• Record extracts:
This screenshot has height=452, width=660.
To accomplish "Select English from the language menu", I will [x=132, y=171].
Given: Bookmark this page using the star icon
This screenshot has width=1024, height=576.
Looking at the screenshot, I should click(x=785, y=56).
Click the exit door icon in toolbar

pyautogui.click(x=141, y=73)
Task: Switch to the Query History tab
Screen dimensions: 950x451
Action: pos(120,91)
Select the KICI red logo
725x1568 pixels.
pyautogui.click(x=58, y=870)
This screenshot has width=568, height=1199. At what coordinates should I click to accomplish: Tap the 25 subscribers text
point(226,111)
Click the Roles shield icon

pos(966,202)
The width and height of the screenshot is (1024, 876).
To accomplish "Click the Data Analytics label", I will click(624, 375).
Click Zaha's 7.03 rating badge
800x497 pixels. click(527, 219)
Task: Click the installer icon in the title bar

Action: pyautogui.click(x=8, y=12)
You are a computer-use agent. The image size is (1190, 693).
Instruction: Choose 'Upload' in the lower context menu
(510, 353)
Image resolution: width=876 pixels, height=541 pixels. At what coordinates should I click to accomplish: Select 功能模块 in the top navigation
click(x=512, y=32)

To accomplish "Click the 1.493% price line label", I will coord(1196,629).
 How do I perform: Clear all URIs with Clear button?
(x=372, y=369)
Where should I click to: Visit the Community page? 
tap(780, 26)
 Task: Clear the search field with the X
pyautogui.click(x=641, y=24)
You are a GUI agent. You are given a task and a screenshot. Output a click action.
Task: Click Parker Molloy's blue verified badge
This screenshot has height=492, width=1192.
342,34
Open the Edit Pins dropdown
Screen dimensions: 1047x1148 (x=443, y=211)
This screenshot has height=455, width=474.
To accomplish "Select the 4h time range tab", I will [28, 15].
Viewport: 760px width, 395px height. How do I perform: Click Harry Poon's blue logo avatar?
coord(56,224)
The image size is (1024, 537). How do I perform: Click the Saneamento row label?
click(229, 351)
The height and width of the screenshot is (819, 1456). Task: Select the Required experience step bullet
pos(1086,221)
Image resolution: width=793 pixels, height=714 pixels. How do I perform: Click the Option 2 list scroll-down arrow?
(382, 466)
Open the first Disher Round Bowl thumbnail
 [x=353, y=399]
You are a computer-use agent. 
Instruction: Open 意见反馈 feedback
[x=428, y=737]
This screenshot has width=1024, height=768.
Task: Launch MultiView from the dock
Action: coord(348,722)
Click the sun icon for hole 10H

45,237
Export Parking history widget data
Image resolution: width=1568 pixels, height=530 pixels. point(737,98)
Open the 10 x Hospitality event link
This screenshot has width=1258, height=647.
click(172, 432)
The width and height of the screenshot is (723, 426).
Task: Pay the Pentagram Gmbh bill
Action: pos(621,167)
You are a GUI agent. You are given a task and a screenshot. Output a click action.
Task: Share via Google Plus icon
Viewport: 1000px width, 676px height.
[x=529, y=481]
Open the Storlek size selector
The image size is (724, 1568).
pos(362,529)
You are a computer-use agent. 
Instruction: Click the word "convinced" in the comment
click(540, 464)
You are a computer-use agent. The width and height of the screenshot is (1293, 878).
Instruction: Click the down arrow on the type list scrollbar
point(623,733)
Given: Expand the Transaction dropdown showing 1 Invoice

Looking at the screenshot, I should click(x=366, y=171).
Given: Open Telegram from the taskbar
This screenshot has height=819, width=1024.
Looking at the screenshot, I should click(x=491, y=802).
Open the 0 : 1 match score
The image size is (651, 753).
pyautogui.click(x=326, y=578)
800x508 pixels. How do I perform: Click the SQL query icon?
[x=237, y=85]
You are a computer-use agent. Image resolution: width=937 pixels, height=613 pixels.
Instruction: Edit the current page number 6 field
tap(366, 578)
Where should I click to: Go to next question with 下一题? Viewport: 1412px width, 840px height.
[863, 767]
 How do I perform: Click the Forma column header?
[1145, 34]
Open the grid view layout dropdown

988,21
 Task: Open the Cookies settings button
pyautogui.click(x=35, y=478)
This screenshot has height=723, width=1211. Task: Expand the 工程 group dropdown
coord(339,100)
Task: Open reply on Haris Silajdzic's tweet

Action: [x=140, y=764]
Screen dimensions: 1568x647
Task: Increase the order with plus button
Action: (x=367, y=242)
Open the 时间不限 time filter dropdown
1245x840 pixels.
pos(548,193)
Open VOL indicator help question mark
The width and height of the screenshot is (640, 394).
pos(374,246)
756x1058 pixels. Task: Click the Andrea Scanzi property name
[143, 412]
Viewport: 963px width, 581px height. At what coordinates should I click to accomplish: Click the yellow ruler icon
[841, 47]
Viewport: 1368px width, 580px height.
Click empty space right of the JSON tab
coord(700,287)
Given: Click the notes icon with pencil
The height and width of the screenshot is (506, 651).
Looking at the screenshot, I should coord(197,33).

• Aim of the task: Transcribe, exactly as written, all lines of the entries above from the first to the one containing "Select the KICI red logo", and no more.

• Solution for this task:
This screenshot has height=452, width=660.
To accomplish "Select English from the language menu", I will [x=132, y=171].
Given: Bookmark this page using the star icon
This screenshot has width=1024, height=576.
Looking at the screenshot, I should click(x=785, y=56).
Click the exit door icon in toolbar

pyautogui.click(x=141, y=73)
Task: Switch to the Query History tab
Screen dimensions: 950x451
Action: pos(120,91)
Select the KICI red logo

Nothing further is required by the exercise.